Records from a data collection
--------------------
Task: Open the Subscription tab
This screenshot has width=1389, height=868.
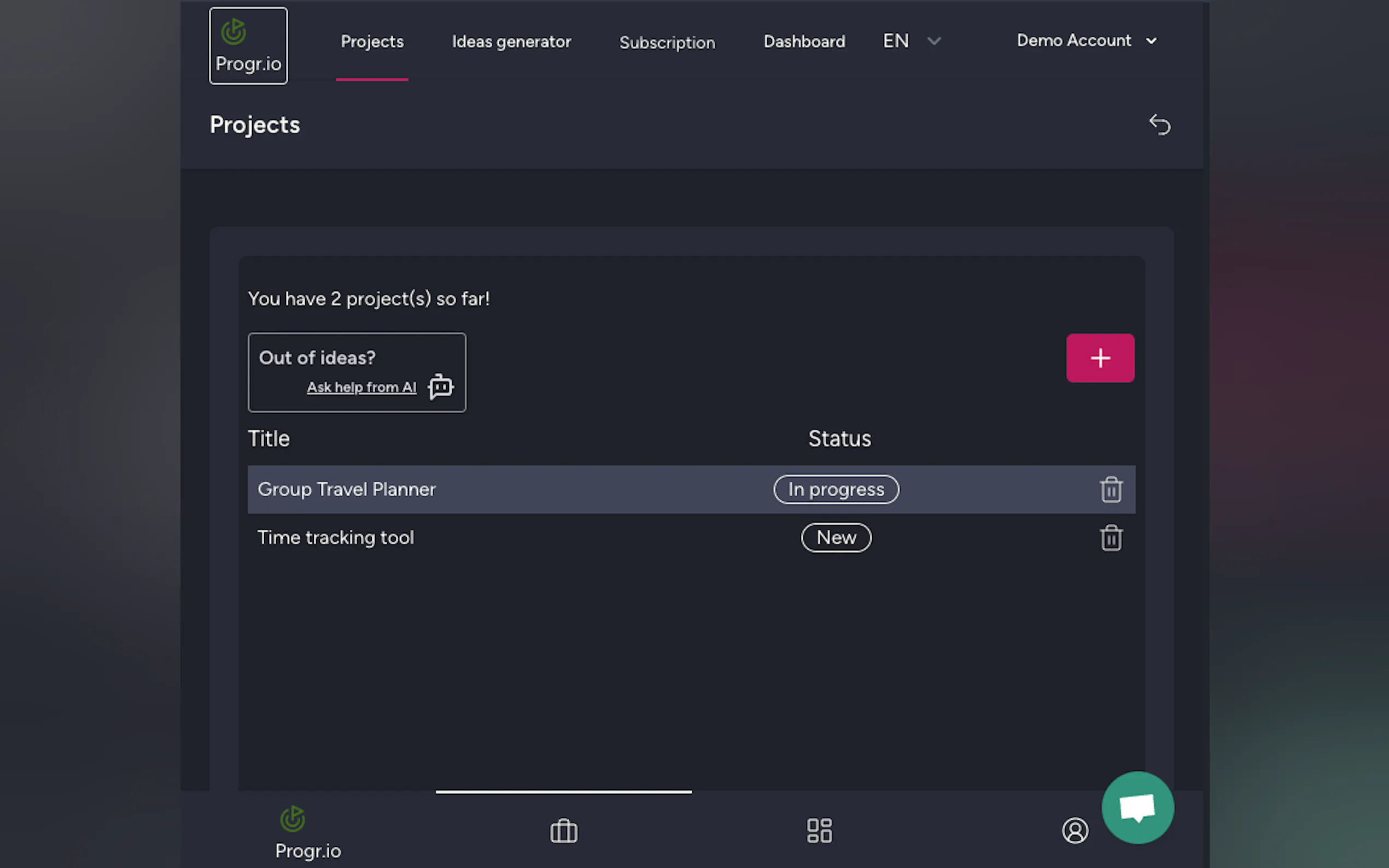Action: point(667,43)
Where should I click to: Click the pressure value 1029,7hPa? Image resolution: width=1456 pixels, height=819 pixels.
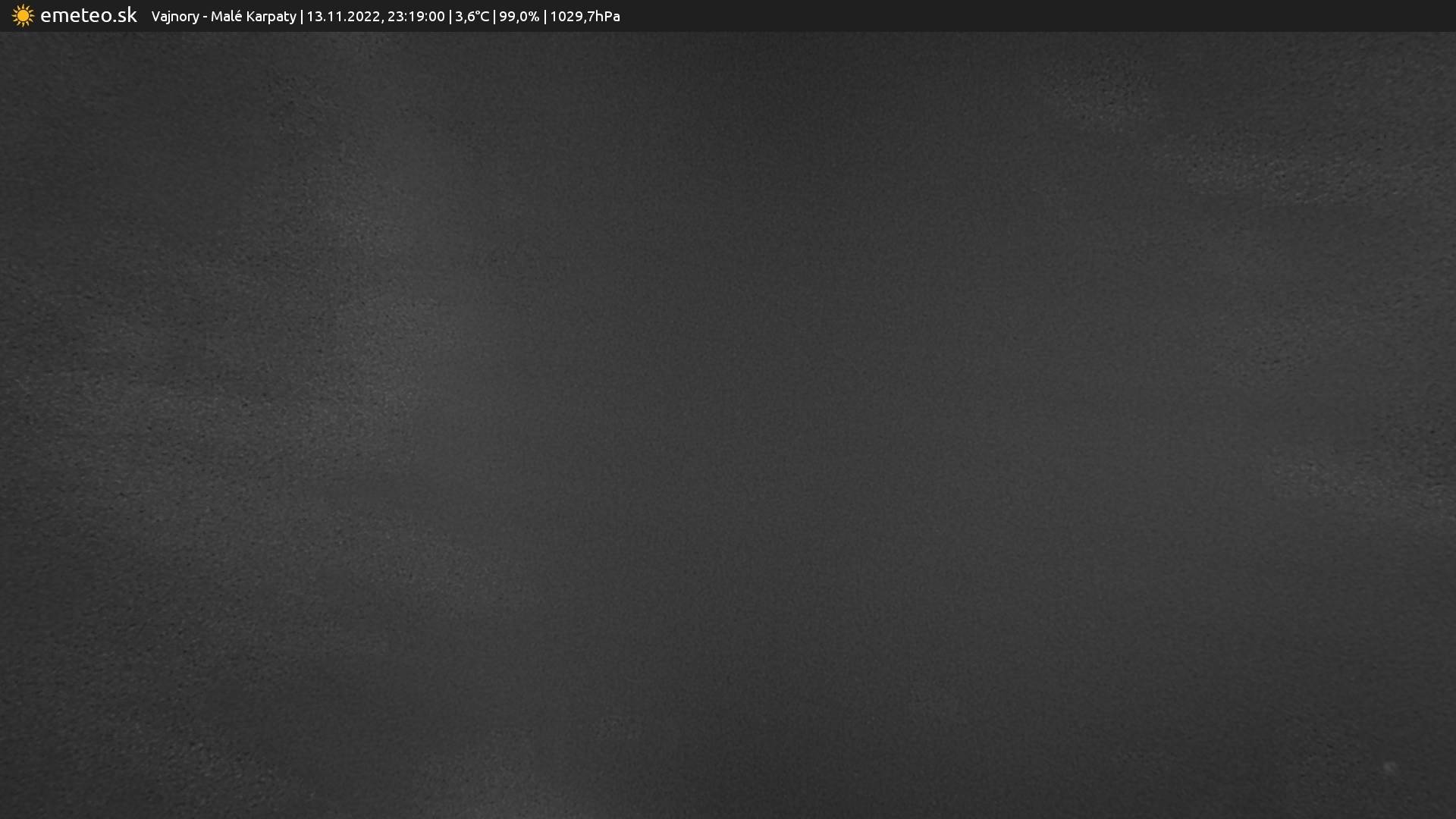[585, 17]

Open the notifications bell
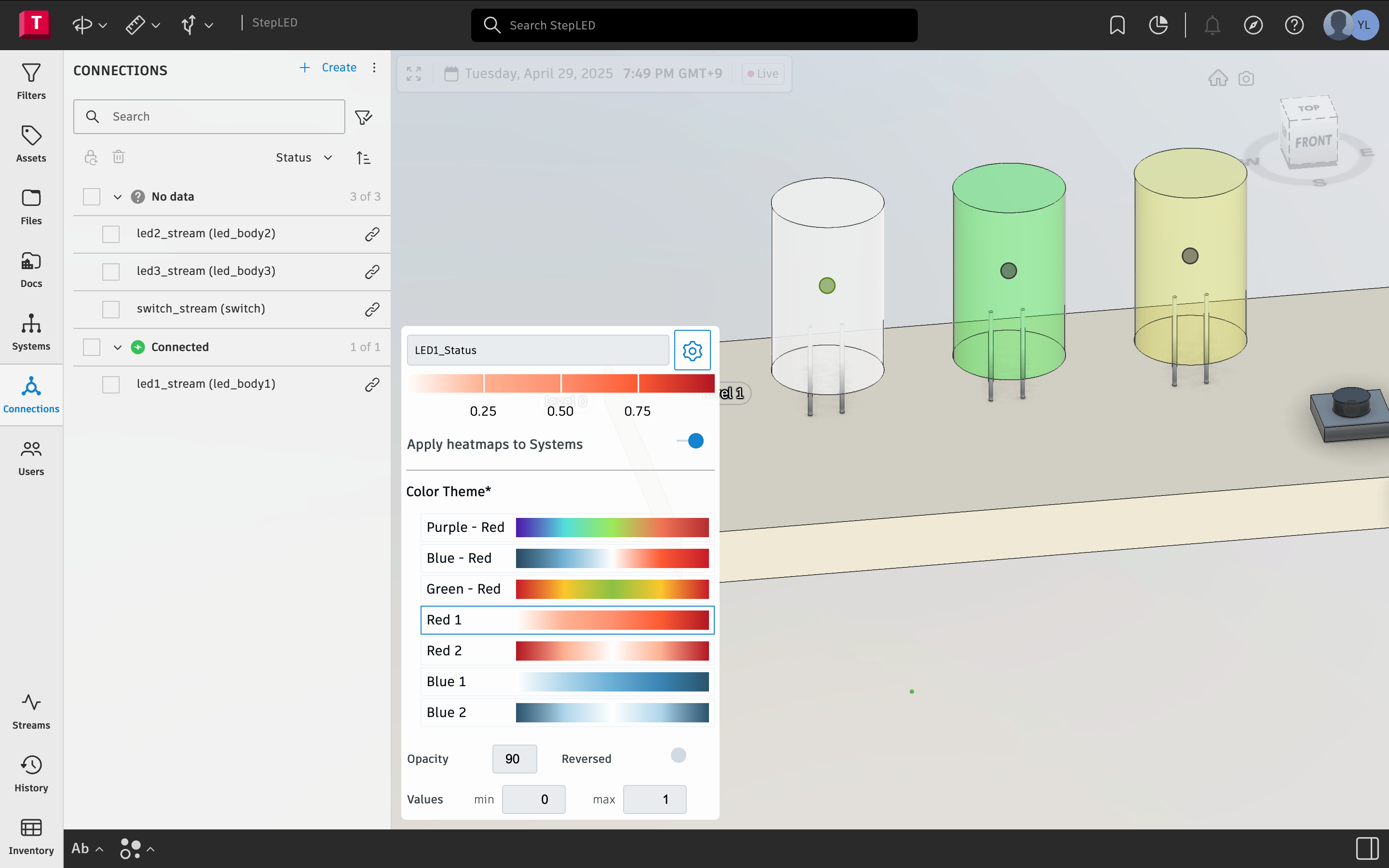coord(1212,25)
--------------------
— What the task requires —
Beginning at the line with "This screenshot has width=1389, height=868.", reproduce word for word each line through the last line of the records. Include both ends but no pictures.

— Solution —
This screenshot has width=1389, height=868.
Action: point(667,43)
Where should I click to: Click the pressure value 1029,7hPa? Image resolution: width=1456 pixels, height=819 pixels.
[585, 17]

Open the notifications bell
coord(1212,25)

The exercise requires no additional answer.